━━━ EXCERPTED RECORDS

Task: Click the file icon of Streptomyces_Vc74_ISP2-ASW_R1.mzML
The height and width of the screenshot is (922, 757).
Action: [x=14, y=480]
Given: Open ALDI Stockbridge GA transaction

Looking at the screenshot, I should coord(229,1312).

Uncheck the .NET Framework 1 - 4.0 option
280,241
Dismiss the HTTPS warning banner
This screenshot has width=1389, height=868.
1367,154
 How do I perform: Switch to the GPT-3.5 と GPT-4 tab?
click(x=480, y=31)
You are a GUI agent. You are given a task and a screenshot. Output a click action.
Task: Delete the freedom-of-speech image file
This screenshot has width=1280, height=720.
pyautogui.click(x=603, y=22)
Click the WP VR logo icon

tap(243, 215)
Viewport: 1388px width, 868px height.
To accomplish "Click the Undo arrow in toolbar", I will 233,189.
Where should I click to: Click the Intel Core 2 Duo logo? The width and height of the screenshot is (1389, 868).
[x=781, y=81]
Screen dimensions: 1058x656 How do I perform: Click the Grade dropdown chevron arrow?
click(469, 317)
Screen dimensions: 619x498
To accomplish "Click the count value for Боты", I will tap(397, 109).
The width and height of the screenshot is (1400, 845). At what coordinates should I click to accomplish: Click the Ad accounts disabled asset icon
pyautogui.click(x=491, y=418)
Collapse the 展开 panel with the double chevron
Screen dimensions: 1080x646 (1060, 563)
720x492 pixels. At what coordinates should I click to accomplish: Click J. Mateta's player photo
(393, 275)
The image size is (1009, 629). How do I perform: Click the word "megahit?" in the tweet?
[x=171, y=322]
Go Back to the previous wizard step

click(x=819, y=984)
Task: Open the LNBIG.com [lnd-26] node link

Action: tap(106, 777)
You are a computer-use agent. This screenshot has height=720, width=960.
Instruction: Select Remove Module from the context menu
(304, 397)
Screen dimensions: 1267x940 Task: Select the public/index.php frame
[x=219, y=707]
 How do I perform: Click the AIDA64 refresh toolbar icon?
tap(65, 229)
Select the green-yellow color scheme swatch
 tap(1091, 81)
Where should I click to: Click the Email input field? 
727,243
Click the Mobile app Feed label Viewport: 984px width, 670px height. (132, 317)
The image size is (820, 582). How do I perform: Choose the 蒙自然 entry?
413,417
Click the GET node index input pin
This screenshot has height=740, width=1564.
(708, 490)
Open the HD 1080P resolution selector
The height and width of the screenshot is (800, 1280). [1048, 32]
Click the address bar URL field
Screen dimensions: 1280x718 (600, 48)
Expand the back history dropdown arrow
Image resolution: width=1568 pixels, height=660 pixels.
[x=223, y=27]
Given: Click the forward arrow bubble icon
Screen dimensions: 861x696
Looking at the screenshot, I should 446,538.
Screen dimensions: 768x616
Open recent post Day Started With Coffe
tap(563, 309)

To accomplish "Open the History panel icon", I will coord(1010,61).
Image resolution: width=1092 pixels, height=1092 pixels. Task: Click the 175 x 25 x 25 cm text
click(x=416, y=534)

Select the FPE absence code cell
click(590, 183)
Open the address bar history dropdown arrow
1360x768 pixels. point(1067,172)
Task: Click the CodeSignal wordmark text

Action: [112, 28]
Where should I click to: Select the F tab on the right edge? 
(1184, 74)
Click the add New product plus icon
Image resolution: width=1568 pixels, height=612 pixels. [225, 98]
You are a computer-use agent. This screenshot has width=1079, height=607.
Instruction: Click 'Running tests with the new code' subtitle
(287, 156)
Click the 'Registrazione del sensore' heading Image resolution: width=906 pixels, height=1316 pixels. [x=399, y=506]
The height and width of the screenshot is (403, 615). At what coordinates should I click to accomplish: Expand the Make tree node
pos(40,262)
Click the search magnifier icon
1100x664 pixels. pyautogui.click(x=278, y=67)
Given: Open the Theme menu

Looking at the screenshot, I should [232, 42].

━━━━━━

Transcribe the listing above verbatim.

• **ANSWER SECTION**:
Task: Click the file icon of Streptomyces_Vc74_ISP2-ASW_R1.mzML
The height and width of the screenshot is (922, 757).
Action: [x=14, y=480]
Given: Open ALDI Stockbridge GA transaction

Looking at the screenshot, I should coord(229,1312).

Uncheck the .NET Framework 1 - 4.0 option
280,241
Dismiss the HTTPS warning banner
This screenshot has width=1389, height=868.
1367,154
 How do I perform: Switch to the GPT-3.5 と GPT-4 tab?
click(x=480, y=31)
You are a GUI agent. You are given a task and a screenshot. Output a click action.
Task: Delete the freedom-of-speech image file
This screenshot has width=1280, height=720.
pyautogui.click(x=603, y=22)
Click the WP VR logo icon

tap(243, 215)
Viewport: 1388px width, 868px height.
To accomplish "Click the Undo arrow in toolbar", I will 233,189.
Where should I click to: Click the Intel Core 2 Duo logo? The width and height of the screenshot is (1389, 868).
[x=781, y=81]
Screen dimensions: 1058x656 How do I perform: Click the Grade dropdown chevron arrow?
click(469, 317)
Screen dimensions: 619x498
To accomplish "Click the count value for Боты", I will tap(397, 109).
The width and height of the screenshot is (1400, 845). At what coordinates should I click to accomplish: Click the Ad accounts disabled asset icon
pyautogui.click(x=491, y=418)
Collapse the 展开 panel with the double chevron
Screen dimensions: 1080x646 (1060, 563)
720x492 pixels. At what coordinates should I click to accomplish: Click J. Mateta's player photo
(393, 275)
The image size is (1009, 629). How do I perform: Click the word "megahit?" in the tweet?
[x=171, y=322]
Go Back to the previous wizard step

click(x=819, y=984)
Task: Open the LNBIG.com [lnd-26] node link

Action: tap(106, 777)
You are a computer-use agent. This screenshot has height=720, width=960.
Instruction: Select Remove Module from the context menu
(304, 397)
Screen dimensions: 1267x940 Task: Select the public/index.php frame
[x=219, y=707]
 How do I perform: Click the AIDA64 refresh toolbar icon?
tap(65, 229)
Select the green-yellow color scheme swatch
 tap(1091, 81)
Where should I click to: Click the Email input field? 
727,243
Click the Mobile app Feed label Viewport: 984px width, 670px height. (132, 317)
The image size is (820, 582). How do I perform: Choose the 蒙自然 entry?
413,417
Click the GET node index input pin
This screenshot has height=740, width=1564.
(708, 490)
Open the HD 1080P resolution selector
The height and width of the screenshot is (800, 1280). [1048, 32]
Click the address bar URL field
Screen dimensions: 1280x718 (600, 48)
Expand the back history dropdown arrow
Image resolution: width=1568 pixels, height=660 pixels.
[x=223, y=27]
Given: Click the forward arrow bubble icon
Screen dimensions: 861x696
Looking at the screenshot, I should 446,538.
Screen dimensions: 768x616
Open recent post Day Started With Coffe
tap(563, 309)

To accomplish "Open the History panel icon", I will coord(1010,61).
Image resolution: width=1092 pixels, height=1092 pixels. Task: Click the 175 x 25 x 25 cm text
click(x=416, y=534)

Select the FPE absence code cell
click(590, 183)
Open the address bar history dropdown arrow
1360x768 pixels. point(1067,172)
Task: Click the CodeSignal wordmark text

Action: [112, 28]
Where should I click to: Select the F tab on the right edge? 
(1184, 74)
Click the add New product plus icon
Image resolution: width=1568 pixels, height=612 pixels. [225, 98]
You are a computer-use agent. This screenshot has width=1079, height=607.
Instruction: Click 'Running tests with the new code' subtitle
(287, 156)
Click the 'Registrazione del sensore' heading Image resolution: width=906 pixels, height=1316 pixels. [x=399, y=506]
The height and width of the screenshot is (403, 615). At what coordinates should I click to accomplish: Expand the Make tree node
pos(40,262)
Click the search magnifier icon
1100x664 pixels. pyautogui.click(x=278, y=67)
Given: Open the Theme menu

Looking at the screenshot, I should [232, 42].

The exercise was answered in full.